PATRICK LAWLER
Living on Burrowed Time
This morning I saw my dead father-in-law
driving a Pinto. The weird thing is that
it wasn’t his car. The dead obviously
don’t get to drive the current models.
I wanted to yell to him
about the gas tank exploding,
but then I remembered he was dead,
and warning him didn’t make a lot of sense.
Maybe all the dead drive Pintos
with bursting gas tanks, and they tipsily spin into turns
on erupting Firestone tires.
That’s got to be part of the fun of being dead.
Death has to take us seriously.
Eventually, we become this fear inside us.
We become our skin which is made of death.
We wear it around us, and our deaths protect us—
with their kindnesses—soft and pliable.
I had a dream once where my grandmother never died.

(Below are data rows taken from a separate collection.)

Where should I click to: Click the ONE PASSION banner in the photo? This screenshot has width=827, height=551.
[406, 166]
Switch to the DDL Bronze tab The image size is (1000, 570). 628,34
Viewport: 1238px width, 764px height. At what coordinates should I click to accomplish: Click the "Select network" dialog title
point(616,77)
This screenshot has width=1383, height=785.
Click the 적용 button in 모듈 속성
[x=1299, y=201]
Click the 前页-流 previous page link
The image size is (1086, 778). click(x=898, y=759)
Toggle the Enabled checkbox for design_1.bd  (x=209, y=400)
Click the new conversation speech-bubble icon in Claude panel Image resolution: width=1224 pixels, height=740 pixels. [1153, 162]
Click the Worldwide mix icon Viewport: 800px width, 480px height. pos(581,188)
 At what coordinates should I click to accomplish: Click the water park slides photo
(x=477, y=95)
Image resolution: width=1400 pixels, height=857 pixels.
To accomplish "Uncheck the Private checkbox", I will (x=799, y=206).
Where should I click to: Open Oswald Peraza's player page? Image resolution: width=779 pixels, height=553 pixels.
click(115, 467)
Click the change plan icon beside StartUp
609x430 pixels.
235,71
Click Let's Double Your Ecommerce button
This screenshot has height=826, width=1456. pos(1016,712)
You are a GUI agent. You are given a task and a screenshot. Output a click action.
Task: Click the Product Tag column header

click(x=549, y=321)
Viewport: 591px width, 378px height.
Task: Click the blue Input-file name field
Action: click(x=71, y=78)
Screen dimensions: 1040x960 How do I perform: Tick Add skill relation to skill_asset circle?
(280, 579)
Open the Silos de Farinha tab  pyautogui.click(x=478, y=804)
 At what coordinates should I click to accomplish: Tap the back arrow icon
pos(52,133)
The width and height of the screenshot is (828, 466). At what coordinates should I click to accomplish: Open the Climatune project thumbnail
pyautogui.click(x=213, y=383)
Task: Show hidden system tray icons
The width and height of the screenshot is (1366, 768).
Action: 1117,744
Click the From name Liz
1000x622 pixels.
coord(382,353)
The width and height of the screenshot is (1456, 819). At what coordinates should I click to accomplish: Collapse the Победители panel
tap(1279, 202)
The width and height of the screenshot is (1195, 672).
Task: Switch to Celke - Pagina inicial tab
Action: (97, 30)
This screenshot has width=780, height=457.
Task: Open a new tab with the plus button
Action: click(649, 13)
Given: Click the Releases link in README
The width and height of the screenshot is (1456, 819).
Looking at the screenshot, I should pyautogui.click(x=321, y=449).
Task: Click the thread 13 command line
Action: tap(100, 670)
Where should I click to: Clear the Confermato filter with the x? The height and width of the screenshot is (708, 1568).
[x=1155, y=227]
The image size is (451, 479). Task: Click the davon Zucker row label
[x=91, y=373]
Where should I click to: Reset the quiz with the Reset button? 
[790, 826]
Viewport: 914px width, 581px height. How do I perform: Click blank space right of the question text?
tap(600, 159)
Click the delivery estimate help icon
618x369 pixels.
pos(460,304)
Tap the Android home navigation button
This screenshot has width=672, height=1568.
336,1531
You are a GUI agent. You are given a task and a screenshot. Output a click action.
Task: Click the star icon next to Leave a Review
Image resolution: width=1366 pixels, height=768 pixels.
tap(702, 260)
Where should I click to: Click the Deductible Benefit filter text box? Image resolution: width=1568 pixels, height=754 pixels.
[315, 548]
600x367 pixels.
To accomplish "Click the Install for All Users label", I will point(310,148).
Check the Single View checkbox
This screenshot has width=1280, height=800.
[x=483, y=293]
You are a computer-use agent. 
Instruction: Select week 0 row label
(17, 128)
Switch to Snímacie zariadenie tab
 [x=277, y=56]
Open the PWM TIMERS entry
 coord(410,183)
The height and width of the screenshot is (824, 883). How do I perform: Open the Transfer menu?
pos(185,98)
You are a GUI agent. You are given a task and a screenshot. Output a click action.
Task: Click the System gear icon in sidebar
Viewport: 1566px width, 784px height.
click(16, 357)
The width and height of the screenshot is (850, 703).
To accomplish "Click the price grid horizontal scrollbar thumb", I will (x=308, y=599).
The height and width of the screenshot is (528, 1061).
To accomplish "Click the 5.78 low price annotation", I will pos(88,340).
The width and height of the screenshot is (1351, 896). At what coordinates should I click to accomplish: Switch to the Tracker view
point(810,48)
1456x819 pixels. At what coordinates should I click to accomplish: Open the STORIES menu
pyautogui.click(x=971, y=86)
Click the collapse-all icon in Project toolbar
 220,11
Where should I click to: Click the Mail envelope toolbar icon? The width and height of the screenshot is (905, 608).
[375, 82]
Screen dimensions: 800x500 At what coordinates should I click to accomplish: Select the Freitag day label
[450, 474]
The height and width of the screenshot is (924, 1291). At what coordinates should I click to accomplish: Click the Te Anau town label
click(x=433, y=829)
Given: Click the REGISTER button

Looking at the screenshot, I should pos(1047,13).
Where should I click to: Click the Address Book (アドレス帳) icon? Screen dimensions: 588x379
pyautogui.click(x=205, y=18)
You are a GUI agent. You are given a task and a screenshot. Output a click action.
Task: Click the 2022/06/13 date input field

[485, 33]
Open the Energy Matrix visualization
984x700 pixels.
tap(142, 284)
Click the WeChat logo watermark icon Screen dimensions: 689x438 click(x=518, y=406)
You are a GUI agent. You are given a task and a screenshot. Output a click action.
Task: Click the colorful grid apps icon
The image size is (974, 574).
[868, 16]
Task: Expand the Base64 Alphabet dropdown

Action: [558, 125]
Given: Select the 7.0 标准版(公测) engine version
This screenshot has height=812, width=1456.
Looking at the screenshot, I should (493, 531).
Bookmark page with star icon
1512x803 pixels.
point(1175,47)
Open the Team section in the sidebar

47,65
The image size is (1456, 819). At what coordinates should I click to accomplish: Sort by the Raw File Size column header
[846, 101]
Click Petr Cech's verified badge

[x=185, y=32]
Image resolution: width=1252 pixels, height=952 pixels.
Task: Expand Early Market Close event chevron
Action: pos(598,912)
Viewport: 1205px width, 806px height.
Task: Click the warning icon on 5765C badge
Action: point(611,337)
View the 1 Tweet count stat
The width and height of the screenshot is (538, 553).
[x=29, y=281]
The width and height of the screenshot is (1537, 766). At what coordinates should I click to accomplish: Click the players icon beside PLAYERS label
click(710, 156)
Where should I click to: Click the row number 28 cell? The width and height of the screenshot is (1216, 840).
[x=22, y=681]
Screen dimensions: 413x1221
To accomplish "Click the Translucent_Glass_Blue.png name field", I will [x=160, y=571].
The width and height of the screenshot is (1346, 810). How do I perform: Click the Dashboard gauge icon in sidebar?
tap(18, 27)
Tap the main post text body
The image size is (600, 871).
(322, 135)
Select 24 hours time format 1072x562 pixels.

Everyone thought she was dead, but instead
she moved in with a distant aunt. To visit my grandmother
I had to drive through a quaint dream-size village.
In the dream, I was in my aunt’s living room
that looked as if it had been covered with a doily.
The aunt told me my grandmother
was convinced she could talk
to God, but she was determined not to.
In my dream, I expressed my admiration.
“Good for you,” I said, and my aunt said,
“Don’t bother. It’s not just God she doesn’t talk to.”
I’m sure you would agree:
death is the small end of the funnel.
Frequently when I wake up, it takes
a moment to figure out who is alive
and who is dead—who I can expect to bump into
and who I will need to get used to not seeing.
The most embarrassing thing
is to ask a person how so-and-so is
and then be told by their child or spouse or parent,
“You know. They died.” “I’m sorry,” I say.
“But you were at the funeral.”
I can’t help it.
Sometimes life and death blur together.
Once my dead father left me a message
on my answering machine.
I wasn’t convinced it was him
because he mumbled.
He seemed to be trying to sell me insurance.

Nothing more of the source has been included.